### What you should do
The task calls for the count of lines containing "computer" in these records, given as a number with no other words.

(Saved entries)
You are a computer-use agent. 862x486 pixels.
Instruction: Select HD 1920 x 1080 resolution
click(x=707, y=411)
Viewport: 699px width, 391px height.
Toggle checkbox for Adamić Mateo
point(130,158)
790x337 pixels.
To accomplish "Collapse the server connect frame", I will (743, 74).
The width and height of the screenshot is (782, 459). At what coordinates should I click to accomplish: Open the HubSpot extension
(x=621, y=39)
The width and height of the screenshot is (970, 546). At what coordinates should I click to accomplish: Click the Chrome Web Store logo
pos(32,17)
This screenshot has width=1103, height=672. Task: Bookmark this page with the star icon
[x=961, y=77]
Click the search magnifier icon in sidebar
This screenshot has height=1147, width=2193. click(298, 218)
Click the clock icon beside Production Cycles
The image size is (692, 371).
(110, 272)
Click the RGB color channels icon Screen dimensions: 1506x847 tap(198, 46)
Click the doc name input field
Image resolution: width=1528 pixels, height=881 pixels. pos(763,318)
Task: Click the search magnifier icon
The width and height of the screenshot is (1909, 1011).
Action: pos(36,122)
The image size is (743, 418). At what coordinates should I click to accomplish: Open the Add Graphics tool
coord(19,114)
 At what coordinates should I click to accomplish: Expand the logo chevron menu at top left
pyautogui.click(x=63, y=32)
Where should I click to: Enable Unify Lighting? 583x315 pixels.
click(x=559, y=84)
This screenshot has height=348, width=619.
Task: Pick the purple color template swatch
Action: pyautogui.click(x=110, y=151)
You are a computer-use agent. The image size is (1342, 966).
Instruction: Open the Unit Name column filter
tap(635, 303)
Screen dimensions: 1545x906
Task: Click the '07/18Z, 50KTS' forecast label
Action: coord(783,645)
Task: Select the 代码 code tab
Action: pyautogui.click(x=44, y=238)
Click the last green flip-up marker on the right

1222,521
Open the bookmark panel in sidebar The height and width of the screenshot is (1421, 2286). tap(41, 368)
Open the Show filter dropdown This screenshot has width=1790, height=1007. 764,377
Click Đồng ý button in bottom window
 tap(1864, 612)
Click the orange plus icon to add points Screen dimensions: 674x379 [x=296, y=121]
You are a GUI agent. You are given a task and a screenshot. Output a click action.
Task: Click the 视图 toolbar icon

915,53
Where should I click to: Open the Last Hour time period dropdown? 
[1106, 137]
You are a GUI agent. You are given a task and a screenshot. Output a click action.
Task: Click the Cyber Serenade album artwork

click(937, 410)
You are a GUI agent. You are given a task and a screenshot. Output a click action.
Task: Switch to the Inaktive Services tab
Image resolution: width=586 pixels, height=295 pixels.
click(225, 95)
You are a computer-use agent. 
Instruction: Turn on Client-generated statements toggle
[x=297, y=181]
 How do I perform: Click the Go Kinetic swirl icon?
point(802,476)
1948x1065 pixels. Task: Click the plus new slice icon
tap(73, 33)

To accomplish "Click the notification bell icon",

### Answer
3